— Exercise objective —
Below are records; report the number of lines in them that include the word "will", with no other text.

— Excerpted records —

--------------------------------------------------

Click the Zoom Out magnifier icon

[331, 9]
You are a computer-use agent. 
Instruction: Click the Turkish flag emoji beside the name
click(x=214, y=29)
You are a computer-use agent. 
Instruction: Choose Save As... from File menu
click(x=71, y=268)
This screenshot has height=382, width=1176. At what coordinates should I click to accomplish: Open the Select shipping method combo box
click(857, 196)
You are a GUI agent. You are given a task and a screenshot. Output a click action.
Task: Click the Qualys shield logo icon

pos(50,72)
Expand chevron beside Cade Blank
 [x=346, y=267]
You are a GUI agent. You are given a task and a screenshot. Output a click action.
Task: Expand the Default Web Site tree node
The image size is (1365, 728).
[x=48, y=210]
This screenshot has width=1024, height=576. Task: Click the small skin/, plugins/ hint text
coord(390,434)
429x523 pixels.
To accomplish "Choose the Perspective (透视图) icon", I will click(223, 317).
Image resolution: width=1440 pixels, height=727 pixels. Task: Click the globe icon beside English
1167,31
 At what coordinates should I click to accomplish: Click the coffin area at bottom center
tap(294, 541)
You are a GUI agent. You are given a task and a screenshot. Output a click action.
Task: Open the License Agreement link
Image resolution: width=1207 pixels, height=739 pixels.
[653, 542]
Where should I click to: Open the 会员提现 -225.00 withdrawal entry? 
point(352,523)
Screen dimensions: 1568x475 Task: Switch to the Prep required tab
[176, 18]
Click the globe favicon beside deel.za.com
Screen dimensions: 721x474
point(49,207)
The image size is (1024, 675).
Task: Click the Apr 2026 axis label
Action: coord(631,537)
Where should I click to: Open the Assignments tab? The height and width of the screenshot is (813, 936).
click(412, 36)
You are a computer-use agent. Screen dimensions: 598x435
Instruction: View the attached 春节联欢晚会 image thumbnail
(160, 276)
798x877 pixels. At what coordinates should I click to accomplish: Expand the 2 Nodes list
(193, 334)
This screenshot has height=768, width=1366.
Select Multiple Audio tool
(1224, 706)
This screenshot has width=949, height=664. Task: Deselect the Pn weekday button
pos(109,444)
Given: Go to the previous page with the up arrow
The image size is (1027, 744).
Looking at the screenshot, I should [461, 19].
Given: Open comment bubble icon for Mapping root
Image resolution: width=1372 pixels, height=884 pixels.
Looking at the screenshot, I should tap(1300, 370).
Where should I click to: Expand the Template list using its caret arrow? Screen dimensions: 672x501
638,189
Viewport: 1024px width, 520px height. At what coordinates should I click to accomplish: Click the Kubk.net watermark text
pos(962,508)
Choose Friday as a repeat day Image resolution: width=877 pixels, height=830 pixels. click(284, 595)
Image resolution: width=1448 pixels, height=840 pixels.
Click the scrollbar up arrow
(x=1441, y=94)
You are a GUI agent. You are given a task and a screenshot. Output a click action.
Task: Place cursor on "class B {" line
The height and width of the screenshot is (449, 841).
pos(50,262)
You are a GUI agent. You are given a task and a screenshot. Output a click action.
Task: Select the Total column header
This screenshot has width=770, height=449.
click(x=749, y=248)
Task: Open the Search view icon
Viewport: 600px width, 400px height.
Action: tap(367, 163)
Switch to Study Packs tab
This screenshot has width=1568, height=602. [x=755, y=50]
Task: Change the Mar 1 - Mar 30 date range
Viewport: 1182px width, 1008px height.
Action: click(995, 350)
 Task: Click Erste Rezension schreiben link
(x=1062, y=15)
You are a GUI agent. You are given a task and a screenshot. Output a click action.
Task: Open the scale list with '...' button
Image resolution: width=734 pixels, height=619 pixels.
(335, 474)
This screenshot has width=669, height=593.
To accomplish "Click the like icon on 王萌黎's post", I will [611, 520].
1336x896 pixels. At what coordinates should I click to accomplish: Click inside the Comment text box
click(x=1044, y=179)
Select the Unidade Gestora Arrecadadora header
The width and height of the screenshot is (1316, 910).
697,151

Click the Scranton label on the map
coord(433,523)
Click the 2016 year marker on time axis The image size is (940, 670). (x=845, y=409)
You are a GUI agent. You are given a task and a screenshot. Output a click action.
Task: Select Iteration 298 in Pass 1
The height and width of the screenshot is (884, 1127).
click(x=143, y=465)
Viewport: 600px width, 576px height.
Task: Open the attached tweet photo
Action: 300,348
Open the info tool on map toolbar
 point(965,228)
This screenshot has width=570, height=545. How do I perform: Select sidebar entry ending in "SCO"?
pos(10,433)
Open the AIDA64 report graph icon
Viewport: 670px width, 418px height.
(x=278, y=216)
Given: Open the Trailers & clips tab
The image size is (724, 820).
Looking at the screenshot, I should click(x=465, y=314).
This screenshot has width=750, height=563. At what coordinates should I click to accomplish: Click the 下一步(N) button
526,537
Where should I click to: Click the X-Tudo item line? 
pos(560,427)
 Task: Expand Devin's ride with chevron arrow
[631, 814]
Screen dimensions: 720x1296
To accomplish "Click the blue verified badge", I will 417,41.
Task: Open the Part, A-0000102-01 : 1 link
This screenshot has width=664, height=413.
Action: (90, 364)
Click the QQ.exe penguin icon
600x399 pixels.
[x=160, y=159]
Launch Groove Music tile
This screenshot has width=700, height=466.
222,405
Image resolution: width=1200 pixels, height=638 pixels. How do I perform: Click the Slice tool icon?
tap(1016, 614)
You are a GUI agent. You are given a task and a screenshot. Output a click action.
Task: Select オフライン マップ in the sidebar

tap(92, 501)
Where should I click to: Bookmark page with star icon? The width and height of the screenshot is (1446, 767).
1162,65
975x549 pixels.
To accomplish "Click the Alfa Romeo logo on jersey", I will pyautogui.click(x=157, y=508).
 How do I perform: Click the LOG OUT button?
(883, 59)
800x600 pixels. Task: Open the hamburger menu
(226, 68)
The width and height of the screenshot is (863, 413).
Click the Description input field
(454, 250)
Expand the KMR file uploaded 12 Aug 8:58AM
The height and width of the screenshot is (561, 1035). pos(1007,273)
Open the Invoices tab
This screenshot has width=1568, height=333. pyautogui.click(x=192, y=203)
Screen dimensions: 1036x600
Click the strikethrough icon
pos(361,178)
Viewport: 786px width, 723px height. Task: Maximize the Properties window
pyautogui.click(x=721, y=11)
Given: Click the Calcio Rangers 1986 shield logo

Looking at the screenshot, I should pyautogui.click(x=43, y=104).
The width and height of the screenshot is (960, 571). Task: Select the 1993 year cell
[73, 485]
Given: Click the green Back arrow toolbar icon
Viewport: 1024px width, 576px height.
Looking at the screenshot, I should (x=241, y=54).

--------------------------------------------------

— Exercise solution —
4